The goal of lambda is to …
You can install lambda from github with:
# install.packages("devtools")
devtools::install_github("softloud/lambda")
This is a basic example which shows you how to solve a common problem:
## basic example code
# packages
library(skimr)
#>
#> Attaching package: 'skimr'
#> The following object is masked from 'package:stats':
#>
#> filter
library(tidyverse)
#> ── Attaching packages ──────────────────────────────────────────────────── tidyverse 1.2.1 ──
#> ✔ ggplot2 3.2.1 ✔ purrr 0.3.2
#> ✔ tibble 2.1.3 ✔ dplyr 0.8.3
#> ✔ tidyr 0.8.3 ✔ stringr 1.4.0
#> ✔ readr 1.3.1 ✔ forcats 0.4.0
#> ── Conflicts ─────────────────────────────────────────────────────── tidyverse_conflicts() ──
#> ✖ dplyr::filter() masks skimr::filter(), stats::filter()
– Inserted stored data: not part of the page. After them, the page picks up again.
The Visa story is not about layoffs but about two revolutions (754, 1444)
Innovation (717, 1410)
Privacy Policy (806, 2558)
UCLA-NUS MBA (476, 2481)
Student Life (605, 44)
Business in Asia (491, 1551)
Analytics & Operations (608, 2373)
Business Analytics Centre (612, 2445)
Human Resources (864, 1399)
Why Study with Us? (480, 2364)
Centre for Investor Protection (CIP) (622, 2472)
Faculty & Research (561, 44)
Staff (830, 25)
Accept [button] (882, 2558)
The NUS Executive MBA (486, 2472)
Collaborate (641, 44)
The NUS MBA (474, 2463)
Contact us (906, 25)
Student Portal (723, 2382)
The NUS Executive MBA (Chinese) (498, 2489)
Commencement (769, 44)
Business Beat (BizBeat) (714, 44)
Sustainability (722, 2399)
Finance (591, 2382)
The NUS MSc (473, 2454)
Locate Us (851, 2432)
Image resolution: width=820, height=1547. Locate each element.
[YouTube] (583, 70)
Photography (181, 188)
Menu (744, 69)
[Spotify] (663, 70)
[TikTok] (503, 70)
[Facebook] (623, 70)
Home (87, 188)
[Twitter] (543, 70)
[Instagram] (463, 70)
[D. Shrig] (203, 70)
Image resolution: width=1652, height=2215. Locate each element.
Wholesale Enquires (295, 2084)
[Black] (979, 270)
#> ✖ dplyr::lag() masks stats::lag()
library(lambda)
# for reproducibility
set.seed(38)
# grab `probability data` between 0 and 1
some_data <- runif(100)
some_data %>% skim()
#>
#> Skim summary statistics
#>
#> ── Variable type:numeric ────────────────────────────────────────────────────────────────────
#> variable missing complete n mean sd p0 p25 p50 p75 p100
#> . 0 100 100 0.5 0.29 0.015 0.29 0.51 0.75 0.99
#> hist
#> ▇▂▅▅▆▅▇▅
## lambda_inf finds the infinum of the lambda function
# the original version of the function used optimise, but this does not find the correct point in the output of the function
lambda_optimise <- function(probability, alpha = 0.5) {
optimise(
lambda:::lambda_fn,
interval = c(0, 1),
prob = probability,
alpha = alpha,
maximum = FALSE
) %>%
purrr::pluck("minimum")
}
tibble(
lambda = seq(0, 1, by = 0.01),
lambda_fn = map_dbl(lambda, lambda:::lambda_fn, probability = some_data)
) %>%
ggplot(aes(x = lambda, y = lambda_fn)) +
geom_line() +
geom_vline(xintercept = lambda_optimise(some_data),
linetype = "dashed", show.legend = "optimise") +
geom_vline(xintercept = lambda_inf(some_data), linetype = "dotted", show.legend = "empirical") +
geom_text(data =
tibble(
x = c(lambda_optimise(some_data),
lambda_inf(some_data)),
y = c(0.4, 0.8),
label = c(paste0("optimise: ", round(lambda_optimise(some_data), 4)),
paste0("empirical: ", lambda_inf(some_data)))),
aes(x = x, y = y, label = label),
nudge_x = c(0.1, -0.1)) +
labs(title = paste0("lambda threshold: ", lambda_inf(some_data)))
The dotted line gives the output of the optimise
approach, which
doesn’t work. The current function takes a more empirical approach, as
it were. Since the (\lambda) function always has this shape, we can
subdivide the interval between 0 and 1 and approximate the point, to a
certain degree of precisio (the dotted line).